Yet Another Case Limiting Review of an Arbitration Decision

Takeaways:

  • The Fourth Circuit ruled that the arbitrator, not the court, decides the preclusive effect of a prior judgment. 

  • The Federal Arbitration Act provides for four bases to attack an arbitration award, with a fifth basis that has been judicially accepted. These review rights are very narrow and courts are reluctant to disturb an arbitrator’s decision.

If it wasn’t yet clear, judicial review of an arbitration decision is extremely limited.  An arbitrator misapplying the law, misunderstanding the facts, or misconstruing a contract all fail to meet the high burden a litigant must meet to set aside a decision.  A recent case from the Fourth Circuit reiterates this and adds another basis to the list: a prior court decision on a similar issue.

Most attorneys are aware of collateral estoppel and res judicata.  For lay persons, these legal concepts basically mean that the issue was, or could have been, previously decided in another proceeding.  For example, if a jury decides that the traffic light was red, a party cannot then re-litigate that issue in a later related lawsuit involving the same parties.  That issue has been decided and that decision binds the parties in future actions. 

But when the second action is arbitration, who decides whether the prior case has preclusive effect – a court or the arbitrator?  Shouldn’t a court have the power to ensure that parties follow judicial decisions?  The answer to these questions is simple, according to the Fourth Circuit: the arbitrator, not a reviewing court, decides the preclusive effect of a prior decision.

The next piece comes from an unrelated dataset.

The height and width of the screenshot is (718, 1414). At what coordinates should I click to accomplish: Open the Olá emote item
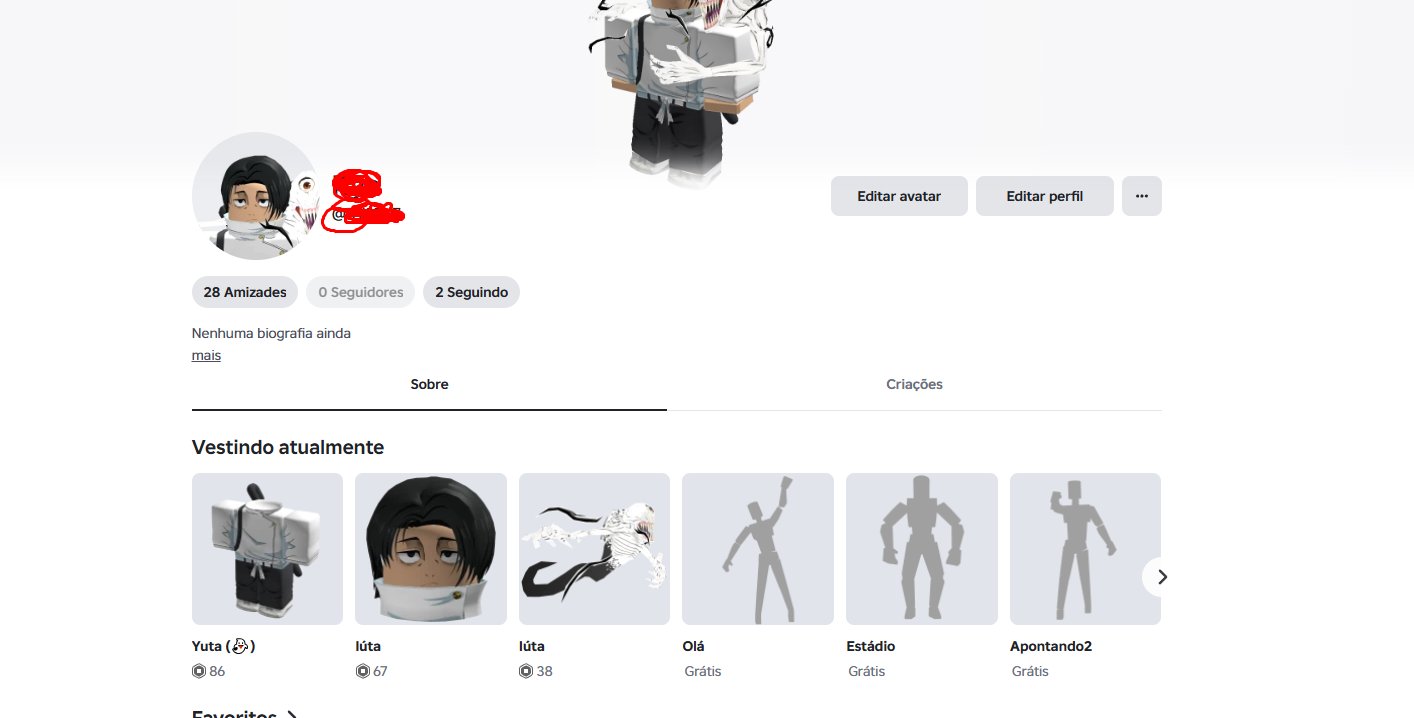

The case is Constellium Rolled Products Ravenswood, LLC v. United Steel [], et al., published November 29, 2021, which can be found here. The facts of the case are straightforward: the employer prevailed in an earlier court proceeding concerning the interpretation of a collective bargaining agreement.  Later, the union prevailed in arbitration on a similar claim again concerning the interpretation of a collective bargaining agreement.

 

The employer subsequently asked the federal district court to vacate the arbitrator’s decision because it conflicted with the prior court decision, and advocated for a more expanded review when applying collateral estoppel and res judicata principles.  The district court rejected those arguments, as did the Fourth Circuit, which stated that the arbitrator, not the court, decides the preclusive effect of a prior judgment.  In doing so, the Fourth Circuit once again articulated the limited appellate rights concerning an arbitration award: “[I]t is clear that unless an arbitration agreement stipulates otherwise, a court is empowered only to decide limited questions of arbitrability and ‘res judicata [is] for the arbitrator to decide in the first instance.’”

 

The Fourth Circuit again pointed out that the Federal Arbitration Act provides for four bases to attack an arbitration award, with a fifth basis that has been judicially accepted:

 

(1) the award was procured by corruption, fraud, or undue means;

 

(2) evident partiality or corruption in the arbitrator;

 

(3) certain “misconduct” or “misbehavior” by the arbitrator in the conduct of the arbitration;  

 

(4) the arbitrator exceeded his or her powers, or so imperfectly executed them that a mutual, final, and definite award upon the subject matter submitted was not made; or

 

(5) the arbitrator exhibited a “manifest disregard of the law.”

 

Outside of these limited avenues, a reviewing court cannot disturb an arbitration award. Maryland has similar standards pertaining to the Maryland Arbitration Act.

 

It bears noting that many litigants (especially lay persons) want to argue the “manifest disregard of law” basis. Much like a batter arguing balls and strikes, this is rarely successful.  As the Fourth Circuit noted, “[a] confusing, ambiguous, or even incorrect application of the law is not manifest disregard.” On the contrary, manifest disregard requires

 

(1) the applicable legal principle is clearly defined and not subject to reasonable debate; and

 

(2) the arbitrator refused to heed that legal principle.

 

In other words, manifest disregard requires that the arbitrator was aware of the law, understood it correctly, found it applicable to the case before him, and yet chose to ignore it in propounding his decision.

 

It is very difficult for a litigant to vacate an arbitrator’s decision. While it can be done, the bases for doing so are constrained and limited. An incorrect legal decision or a difference of opinion on the facts rarely carry the day. While arbitration has significant benefits (most always speed, usually the cost, almost always the ability to choose the arbitrator, etc.), it does have limitations, the biggest one being that the arbitrator’s decision is typically final, which may also be a good thing.